When he took his turn during the vetting, Mr Humado told the committee that for the country to move towards modernising agriculture, mechanisation was important and promised to pursue that policy.

 He said the use of improved seeds by farmers was also essential for them to have the required yields and said the ministry needed to provide that assistance to farmers.

 Mr Humado said it was quite unfortunate that subsidised fertiliser meant to alleviate the plight of rural farmers were being smuggled to neighbouring countries. 

 He promised to liaise with the security agencies to put in place stringent measures to prevent such smuggling which, if not checked, could threaten the proper implementation of the policy.

On irrigation, he noted that only five per cent of the total irrigable land was being used for irrigation.

He said the government had plans to develop irrigation in the northern part of the country, as well as the Accra Plains, which had the potential to produce enough food for the entire country.

Mr Humado said he would liaise with the Ghana Irrigation Development Authority to develop small-scale irrigation schemes in other parts of the country.

He said it was also important for electricity to be extended to such small irrigation sites to ensure the efficient operation of the schemes.

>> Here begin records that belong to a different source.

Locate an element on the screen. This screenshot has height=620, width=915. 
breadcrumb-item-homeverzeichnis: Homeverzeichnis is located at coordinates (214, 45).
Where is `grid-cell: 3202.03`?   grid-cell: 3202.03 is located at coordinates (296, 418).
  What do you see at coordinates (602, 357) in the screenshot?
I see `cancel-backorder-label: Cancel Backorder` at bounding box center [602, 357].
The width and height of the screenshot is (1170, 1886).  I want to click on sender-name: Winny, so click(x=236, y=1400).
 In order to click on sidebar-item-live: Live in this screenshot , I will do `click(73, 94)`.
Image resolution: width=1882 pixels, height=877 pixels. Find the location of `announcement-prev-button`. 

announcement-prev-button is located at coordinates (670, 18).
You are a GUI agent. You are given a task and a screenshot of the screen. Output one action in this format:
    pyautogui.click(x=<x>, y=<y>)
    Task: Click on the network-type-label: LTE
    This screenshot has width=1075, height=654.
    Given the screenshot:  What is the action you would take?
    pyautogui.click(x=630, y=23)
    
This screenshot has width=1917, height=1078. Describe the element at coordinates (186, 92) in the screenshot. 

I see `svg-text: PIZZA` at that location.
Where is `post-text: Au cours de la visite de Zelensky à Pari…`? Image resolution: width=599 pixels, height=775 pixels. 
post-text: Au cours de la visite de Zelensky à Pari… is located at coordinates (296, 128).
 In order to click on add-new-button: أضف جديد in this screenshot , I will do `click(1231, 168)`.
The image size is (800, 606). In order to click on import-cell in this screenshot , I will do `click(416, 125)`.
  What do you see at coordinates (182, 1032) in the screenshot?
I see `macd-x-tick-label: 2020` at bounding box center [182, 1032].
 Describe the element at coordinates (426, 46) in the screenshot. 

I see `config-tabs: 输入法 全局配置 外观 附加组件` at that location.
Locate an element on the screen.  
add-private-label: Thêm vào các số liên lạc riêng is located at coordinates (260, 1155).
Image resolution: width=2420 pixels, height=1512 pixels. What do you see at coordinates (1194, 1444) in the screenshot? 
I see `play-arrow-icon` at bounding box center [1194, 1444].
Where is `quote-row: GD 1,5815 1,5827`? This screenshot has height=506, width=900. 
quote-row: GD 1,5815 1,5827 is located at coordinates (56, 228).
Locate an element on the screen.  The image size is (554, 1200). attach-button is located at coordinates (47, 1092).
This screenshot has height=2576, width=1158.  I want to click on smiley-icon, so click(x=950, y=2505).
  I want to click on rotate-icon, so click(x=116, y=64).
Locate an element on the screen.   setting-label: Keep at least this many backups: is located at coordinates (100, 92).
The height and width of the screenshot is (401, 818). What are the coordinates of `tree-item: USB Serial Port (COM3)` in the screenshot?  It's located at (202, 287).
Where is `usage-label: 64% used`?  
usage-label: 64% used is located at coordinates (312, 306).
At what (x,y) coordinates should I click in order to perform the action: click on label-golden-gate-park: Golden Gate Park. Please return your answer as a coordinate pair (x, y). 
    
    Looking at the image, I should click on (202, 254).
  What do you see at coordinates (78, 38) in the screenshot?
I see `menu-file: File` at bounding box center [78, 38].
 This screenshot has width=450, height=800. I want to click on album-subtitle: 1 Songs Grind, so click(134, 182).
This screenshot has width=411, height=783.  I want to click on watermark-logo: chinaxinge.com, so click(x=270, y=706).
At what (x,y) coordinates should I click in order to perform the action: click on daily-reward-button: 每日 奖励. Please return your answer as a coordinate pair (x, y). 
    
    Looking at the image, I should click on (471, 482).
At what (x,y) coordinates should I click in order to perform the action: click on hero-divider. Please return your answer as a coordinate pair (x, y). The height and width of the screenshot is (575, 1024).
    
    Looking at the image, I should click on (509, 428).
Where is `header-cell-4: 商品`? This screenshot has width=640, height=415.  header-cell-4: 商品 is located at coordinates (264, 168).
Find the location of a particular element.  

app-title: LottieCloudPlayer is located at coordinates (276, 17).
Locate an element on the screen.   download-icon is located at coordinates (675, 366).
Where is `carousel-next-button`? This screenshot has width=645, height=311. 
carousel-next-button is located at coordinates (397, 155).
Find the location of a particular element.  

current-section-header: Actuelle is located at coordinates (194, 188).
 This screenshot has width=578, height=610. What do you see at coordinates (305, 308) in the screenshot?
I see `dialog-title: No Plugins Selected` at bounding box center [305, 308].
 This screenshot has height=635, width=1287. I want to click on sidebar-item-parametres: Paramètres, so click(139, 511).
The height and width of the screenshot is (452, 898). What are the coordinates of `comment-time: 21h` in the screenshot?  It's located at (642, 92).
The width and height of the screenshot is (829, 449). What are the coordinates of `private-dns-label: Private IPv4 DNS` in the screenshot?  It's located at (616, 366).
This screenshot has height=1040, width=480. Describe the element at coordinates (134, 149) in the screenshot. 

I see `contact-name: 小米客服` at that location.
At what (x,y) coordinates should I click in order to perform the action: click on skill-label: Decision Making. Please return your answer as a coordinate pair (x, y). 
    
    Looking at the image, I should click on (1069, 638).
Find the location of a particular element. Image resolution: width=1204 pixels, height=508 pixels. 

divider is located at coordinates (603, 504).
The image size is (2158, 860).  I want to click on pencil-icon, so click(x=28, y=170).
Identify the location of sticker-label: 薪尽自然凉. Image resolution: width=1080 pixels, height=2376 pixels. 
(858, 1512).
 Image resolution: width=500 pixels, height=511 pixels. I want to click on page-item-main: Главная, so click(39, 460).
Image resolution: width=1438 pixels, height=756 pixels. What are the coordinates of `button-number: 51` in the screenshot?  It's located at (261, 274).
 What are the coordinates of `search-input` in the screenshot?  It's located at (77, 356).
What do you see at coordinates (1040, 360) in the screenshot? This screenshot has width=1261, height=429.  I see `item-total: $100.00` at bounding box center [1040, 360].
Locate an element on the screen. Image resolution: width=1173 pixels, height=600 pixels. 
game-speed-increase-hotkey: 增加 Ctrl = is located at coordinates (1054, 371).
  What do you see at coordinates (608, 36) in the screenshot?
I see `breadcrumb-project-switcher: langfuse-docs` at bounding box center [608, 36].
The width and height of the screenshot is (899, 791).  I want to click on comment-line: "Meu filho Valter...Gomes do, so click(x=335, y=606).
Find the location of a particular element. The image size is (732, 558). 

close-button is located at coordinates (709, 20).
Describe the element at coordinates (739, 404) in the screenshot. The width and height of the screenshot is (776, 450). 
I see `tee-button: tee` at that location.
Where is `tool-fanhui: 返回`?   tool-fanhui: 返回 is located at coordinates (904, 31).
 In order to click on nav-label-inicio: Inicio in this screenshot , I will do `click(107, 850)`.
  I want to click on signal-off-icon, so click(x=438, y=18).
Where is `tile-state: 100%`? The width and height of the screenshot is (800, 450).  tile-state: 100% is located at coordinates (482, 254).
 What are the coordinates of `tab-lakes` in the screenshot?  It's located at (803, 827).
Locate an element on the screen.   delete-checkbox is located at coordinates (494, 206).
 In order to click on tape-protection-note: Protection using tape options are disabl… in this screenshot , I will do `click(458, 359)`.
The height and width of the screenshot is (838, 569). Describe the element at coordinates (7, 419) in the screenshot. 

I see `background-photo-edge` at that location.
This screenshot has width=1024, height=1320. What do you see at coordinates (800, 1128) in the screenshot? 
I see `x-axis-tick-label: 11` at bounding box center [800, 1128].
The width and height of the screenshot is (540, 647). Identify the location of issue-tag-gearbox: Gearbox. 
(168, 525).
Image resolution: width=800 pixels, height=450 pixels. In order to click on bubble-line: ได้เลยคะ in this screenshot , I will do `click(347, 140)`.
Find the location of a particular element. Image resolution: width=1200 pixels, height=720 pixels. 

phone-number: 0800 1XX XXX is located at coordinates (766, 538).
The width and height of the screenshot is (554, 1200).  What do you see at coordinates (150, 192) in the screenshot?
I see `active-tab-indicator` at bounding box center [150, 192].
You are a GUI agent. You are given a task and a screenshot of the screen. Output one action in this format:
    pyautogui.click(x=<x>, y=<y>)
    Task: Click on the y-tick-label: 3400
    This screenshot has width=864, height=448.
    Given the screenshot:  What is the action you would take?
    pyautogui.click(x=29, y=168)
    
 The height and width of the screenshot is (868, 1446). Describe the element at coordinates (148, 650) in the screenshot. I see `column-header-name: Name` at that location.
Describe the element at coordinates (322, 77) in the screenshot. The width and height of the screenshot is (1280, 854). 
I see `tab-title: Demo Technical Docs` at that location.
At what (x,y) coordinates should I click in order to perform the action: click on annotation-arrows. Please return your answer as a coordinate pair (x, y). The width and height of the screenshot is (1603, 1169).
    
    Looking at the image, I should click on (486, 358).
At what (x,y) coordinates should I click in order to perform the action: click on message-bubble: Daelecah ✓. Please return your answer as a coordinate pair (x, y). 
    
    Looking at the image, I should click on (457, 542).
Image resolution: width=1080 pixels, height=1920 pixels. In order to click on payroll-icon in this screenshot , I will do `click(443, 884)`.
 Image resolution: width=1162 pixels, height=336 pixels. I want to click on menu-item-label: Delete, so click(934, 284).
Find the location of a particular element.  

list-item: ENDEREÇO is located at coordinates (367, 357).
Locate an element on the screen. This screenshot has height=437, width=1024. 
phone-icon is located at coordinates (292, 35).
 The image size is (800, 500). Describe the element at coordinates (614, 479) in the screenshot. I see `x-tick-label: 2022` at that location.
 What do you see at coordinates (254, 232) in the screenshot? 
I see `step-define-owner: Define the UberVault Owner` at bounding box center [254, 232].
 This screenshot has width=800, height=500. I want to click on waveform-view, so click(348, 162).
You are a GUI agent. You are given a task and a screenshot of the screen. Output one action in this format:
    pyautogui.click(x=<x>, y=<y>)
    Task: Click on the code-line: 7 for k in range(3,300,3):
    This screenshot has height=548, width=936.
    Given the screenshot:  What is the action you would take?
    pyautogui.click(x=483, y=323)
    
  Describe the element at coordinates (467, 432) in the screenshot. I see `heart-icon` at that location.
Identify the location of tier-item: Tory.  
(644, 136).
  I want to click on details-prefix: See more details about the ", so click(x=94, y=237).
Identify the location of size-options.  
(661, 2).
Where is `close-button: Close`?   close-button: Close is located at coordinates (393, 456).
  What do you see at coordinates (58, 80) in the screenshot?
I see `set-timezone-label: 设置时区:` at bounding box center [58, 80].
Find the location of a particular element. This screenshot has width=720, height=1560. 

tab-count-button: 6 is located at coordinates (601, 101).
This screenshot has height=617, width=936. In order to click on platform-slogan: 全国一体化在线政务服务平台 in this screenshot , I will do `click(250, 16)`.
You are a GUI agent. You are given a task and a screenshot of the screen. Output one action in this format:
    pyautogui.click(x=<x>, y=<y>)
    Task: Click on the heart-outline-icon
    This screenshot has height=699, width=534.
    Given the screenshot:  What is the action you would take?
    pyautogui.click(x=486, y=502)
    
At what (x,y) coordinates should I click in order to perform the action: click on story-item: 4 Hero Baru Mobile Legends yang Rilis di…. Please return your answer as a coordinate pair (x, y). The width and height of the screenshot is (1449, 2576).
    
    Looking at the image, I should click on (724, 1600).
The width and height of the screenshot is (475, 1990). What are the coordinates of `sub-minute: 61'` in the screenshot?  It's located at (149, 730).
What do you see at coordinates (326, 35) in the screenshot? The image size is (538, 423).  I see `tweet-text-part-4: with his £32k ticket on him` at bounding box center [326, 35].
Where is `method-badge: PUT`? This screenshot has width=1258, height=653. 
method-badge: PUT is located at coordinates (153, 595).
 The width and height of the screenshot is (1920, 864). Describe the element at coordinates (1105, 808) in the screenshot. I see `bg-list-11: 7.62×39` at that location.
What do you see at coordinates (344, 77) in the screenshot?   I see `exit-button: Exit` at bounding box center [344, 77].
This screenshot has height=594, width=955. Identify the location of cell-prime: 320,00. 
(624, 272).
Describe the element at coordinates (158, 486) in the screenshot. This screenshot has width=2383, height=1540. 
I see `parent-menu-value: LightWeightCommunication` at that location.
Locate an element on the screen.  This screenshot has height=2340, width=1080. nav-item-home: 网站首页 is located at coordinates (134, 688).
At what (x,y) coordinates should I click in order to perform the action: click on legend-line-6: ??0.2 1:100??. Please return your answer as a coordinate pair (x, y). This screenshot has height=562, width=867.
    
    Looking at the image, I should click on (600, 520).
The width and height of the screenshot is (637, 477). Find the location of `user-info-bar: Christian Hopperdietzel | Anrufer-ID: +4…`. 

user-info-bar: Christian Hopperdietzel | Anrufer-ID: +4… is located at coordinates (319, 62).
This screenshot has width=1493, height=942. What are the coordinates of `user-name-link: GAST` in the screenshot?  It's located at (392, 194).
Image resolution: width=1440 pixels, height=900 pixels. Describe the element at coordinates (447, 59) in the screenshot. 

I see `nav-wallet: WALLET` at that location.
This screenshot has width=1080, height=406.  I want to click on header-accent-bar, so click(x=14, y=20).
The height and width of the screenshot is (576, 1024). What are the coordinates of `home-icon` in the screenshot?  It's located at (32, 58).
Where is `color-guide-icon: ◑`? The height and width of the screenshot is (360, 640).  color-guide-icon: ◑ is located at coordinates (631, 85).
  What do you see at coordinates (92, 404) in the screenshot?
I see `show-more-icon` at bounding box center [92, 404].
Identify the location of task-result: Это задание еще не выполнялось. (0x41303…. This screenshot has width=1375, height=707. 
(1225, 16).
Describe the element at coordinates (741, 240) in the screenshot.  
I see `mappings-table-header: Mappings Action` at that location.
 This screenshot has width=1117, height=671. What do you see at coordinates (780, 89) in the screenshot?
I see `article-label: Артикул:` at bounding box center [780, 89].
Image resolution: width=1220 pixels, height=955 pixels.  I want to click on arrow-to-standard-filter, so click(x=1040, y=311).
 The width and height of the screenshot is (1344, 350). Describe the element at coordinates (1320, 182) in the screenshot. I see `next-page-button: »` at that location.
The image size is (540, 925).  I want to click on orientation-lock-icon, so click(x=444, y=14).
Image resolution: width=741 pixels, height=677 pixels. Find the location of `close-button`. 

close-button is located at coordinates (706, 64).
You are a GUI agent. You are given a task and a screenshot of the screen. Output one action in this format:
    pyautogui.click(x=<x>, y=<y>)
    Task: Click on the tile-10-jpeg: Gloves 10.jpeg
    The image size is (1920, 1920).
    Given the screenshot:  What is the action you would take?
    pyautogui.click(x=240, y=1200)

The minister also touched on issues such as the tomato glut and the need to improve local production of rice to reduce its import.

For his part, the minister-designate for Lands and Natural Resources, Alhaji Fuseini, dwelt more on the land sector of the ministry and explained that the current Land Administration Project would go a long way to minimise the multiple sale of land.

He explained that the first phase of the project had had a positive impact on land administration and expressed the hope that the second phase would consolidate the gains which had been made.

He also touched on the activities of illegal miners and said he would work towards the implementation of laws on mining in the country.

The Information minister-designate, Mr Ayariga, told the committee that there was the need for the ministry to exist to co-ordinate government’s information flow.

 "Whether there are public relations outfits in the ministries, departments and agencies or there exists a public relations outfit at the Castle, the Ministry of Information should exist to disseminate government policies and give the government a feedback.

On the Media Development Fund, Mr Ayariga explained that it was a genuine attempt by the government to develop the capacities of the media.

He said there was the need for transparency in the processes leading to accessing the fund by beneficiaries to enable Ghanaians to appreciate the good intentions of the government in the setting of the fund.

Answering a question on the broadcasting bill, Mr Ayariga said his information was that it was still at the drafting stage and promised to make sure that it was sent to the Cabinet for approval before being sent to Parliament for passage.

He told the committee that he was not perturbed by the high attrition rate of ministers of information and pledged that he would work hard to make an impact at the ministry if given the nod.